Just to add that large passenger aircraft do have onboard emergency locator
transponders, a mix of fixed (airframe mounted and possibly g switched) and
portable (cabin and raft located). Over water a portable (buoy style)
maritime ELT is carried onboard but its down to the crew to deploy it.
Unfortunately if the maritime ELT goes to the bottom with the aircraft
while it may activate, the radio signal is unlikely to get through.

Sonar pingers are fitted to FDR and CVR, but with underwater acoustics you
need to get within range, on the order of a couple of km, and just because
you can hear them doesn't necessarily mean you can locate them easily;
currents, ambient noise, thermoclines, turbidity, terrain shadowing or
wreckage can make the job very difficult.

Matthew Squair

MIEAust, CPEng
Mob: +61 488770655
Email; Mattsquair at gmail.com
Web: http://criticaluncertainties.com

On 11 Mar 2014, at 11:41 pm, David Crocker <dcrocker at eschertech.com> wrote:

 Large commercial aircraft already transmit their position and other
parameters to other aircraft, via mode S extended squitter, and in some
areas (some USA airspace AFAIR) by ADSB over VHF data link. If aircraft
recorded some of the data they received from other aircraft, then there
would be the possibility of determining the last position of an aircraft
before catastrophic failure from the recordings stored by other aircraft in
the vicinity, even in areas where there is no radar cover. This could speed
up the recovery of the FDR and CVR.

Whether this would be viable depends on the range at which data can be
received from other aircraft, and the density of aircraft in the airspace.

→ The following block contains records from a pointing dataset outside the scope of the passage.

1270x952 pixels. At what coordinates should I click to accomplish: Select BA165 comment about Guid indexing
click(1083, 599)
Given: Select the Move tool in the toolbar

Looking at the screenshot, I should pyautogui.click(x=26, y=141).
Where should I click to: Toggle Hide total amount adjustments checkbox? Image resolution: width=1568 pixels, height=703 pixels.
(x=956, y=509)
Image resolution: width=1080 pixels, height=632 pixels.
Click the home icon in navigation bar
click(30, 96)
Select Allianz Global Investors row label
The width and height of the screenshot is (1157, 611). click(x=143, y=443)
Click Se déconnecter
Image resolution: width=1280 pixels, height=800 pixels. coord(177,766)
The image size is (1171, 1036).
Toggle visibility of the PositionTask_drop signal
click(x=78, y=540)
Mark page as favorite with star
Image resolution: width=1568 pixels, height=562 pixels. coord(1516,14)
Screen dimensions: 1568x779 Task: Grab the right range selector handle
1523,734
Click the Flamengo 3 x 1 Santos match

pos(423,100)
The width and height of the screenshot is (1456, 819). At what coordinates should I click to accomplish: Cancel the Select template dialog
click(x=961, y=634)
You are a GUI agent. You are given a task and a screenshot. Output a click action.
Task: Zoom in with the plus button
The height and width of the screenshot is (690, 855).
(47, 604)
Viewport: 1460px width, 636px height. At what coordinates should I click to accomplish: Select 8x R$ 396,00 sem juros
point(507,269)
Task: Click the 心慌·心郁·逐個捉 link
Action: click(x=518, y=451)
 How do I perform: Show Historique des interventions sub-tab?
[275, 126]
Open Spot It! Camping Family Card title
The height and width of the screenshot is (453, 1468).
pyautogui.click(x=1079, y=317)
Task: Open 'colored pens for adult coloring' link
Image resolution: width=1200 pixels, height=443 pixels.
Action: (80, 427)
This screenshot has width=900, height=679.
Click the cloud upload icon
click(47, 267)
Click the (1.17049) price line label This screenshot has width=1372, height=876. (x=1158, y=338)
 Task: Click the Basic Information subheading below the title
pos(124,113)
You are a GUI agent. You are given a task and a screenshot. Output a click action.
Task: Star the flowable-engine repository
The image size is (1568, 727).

David Crocker, Escher Technologies Ltd.http://www.eschertech.com
Tel. +44 (0)20 8144 3265 or +44 (0)7977 211486

On 11/03/2014 10:07, Chris Hills wrote:

  Memory may be cheap but an EPIRB is self-contained.  It needs no external
connections or wiring.  No point in adding any complexity (weight, power
requirements, connectors, wiring and systems in the aircraft etc).    With
no connections to the aircraft wiring or power supply the reto fitting is
far easier, cheaper and the system is more cost effective.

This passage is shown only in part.